Guanipa (55) tem sido a cara mais visível na Assembleia Nacional, de maioria opositora, desde que Juan Guaidó passou a ser alvo de ataques, pessoais e a seus familiares, e tem tido de se resguardar. Foi Guanipa quem representou a Venezuela, por exemplo, na posse de Luis Lacalle Pou, no Uruguai, tendo que fazer boa parte do caminho por terra e cruzando fronteiras de modo não convencional até chegar ao sul do continente.

Desde Maracaibo, onde vive, Guanipa contou que o coronavírus vem atacar a Venezuela em seu pior momento. “Temos 1o0 camas de terapia intensiva operantes em todo o país, e não mais que 36 respiradores”. E que políticas de conscientização da população são difíceis de convencer os venezuelanos, especialmente aqueles que estão fora de Caracas, cidade mais equipada que as demais capitais. “Aqui em Maracaibo as pessoas acordam com o café da manhã que conseguiram garantir na noite anterior, depois saem para a rua para conseguir o almoço, e depois, o jantar. Tudo é informal. Como dizer a essas pessoas que o isolamento é necessário?”, diz à Folha, por telefone.

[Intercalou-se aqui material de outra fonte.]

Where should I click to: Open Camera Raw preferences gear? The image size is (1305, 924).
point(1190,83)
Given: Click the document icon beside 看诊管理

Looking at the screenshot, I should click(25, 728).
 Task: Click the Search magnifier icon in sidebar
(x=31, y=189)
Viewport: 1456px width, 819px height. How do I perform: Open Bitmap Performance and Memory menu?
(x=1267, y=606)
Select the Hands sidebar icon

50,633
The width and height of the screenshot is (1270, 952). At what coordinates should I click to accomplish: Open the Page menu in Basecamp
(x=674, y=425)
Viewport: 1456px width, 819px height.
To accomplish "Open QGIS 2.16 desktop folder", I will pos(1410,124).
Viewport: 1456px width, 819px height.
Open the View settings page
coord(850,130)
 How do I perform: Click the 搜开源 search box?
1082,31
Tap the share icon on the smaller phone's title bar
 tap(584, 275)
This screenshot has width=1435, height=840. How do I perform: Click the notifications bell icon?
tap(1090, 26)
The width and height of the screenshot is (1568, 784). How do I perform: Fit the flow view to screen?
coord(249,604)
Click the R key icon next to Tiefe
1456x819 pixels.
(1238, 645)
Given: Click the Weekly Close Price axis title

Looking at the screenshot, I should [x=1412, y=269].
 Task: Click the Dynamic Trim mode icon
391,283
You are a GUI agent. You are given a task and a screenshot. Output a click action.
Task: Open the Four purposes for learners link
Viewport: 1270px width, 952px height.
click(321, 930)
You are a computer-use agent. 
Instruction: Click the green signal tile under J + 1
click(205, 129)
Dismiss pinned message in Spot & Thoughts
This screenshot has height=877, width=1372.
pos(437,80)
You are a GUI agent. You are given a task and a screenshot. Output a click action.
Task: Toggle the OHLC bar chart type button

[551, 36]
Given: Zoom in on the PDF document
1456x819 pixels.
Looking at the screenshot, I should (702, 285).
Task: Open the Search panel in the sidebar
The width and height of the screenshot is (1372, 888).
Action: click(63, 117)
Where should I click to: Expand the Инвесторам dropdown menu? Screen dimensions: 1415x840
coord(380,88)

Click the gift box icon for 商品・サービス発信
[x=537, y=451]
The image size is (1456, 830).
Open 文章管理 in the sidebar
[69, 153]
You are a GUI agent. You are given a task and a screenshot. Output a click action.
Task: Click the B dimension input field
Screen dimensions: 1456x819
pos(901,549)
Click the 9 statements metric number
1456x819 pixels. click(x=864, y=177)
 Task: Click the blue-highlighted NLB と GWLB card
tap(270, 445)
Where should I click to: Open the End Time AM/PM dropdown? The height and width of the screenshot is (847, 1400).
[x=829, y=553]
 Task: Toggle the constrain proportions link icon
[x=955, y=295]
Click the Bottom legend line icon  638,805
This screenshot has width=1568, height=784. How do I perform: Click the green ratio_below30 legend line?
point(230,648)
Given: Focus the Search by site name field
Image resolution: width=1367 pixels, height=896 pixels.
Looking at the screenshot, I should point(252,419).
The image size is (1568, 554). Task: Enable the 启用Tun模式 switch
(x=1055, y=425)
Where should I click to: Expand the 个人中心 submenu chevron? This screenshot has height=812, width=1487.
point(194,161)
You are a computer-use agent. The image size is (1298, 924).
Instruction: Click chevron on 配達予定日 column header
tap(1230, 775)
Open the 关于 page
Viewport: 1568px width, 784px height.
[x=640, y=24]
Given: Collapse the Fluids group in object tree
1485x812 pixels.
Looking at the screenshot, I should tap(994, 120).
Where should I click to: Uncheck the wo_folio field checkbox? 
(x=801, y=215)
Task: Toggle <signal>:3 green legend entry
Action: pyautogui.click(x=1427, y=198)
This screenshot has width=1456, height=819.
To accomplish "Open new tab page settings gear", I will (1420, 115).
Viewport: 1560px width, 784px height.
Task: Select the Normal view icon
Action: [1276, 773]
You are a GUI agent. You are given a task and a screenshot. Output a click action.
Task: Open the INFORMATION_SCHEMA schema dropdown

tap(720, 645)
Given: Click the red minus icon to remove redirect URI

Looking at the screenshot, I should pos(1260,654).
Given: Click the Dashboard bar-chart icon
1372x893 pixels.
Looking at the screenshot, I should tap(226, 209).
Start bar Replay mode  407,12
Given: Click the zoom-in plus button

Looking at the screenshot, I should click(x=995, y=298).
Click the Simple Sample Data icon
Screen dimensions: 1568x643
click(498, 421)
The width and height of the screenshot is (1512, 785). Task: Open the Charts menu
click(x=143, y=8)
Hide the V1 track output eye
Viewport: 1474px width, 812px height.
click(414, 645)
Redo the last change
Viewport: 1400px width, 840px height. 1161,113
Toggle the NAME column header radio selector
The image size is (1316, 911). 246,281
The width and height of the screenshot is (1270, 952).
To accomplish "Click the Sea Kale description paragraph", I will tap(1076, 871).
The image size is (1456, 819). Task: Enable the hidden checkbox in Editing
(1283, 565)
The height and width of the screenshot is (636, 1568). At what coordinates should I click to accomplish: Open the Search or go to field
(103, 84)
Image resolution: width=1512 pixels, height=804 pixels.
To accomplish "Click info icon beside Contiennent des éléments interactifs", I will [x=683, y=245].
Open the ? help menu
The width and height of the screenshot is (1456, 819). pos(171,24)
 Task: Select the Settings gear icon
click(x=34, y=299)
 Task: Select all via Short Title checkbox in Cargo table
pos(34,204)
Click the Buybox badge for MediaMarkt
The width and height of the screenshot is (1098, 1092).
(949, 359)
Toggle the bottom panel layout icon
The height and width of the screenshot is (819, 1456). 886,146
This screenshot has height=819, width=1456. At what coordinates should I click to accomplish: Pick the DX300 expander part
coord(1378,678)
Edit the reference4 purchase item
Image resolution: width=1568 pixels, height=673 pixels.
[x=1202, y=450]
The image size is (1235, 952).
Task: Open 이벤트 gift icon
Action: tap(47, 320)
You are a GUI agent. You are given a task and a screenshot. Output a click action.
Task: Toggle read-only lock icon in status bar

Guanipa diz que a Assembleia Nacional comemorou o fato de o FMI (fundo monetário internacional) não ter concedido recursos ao ditador Nicolás Maduro. “Todo dinheiro que Maduro arrecada vai para as forças de segurança. A própria resposta que ele está dando ao coronavírus é a de colocar mais forças de segurança na rua, não a de equipar os hospitais”, avisa. Com isso, conta que é frequente ver, em Maracaibo, que os oficiais estacionam seus veículos em praças e lugares públicos para vender gasolina. “Os próprios oficiais sugam o combustível com a boca e enchem barris, que vendem a um preço exorbitante à população, que compra, é o único comércio que se vê aqui”. Além disso Guanipa, defende que todos os médicos e enfermeiros sejam convocados pela emergência do coronavírus. “Hoje nem tem como eles sairem de casa, com ruas vigiadas, extorsão praticada pelos oficiais e falta de equipamentos nos hospitais. A Venezuela vai ser o grande problema da América Latina por conta do coronavírus. Pode ser controlado nos outros países, mas daqui, pode se espalhar de volta”, avisa.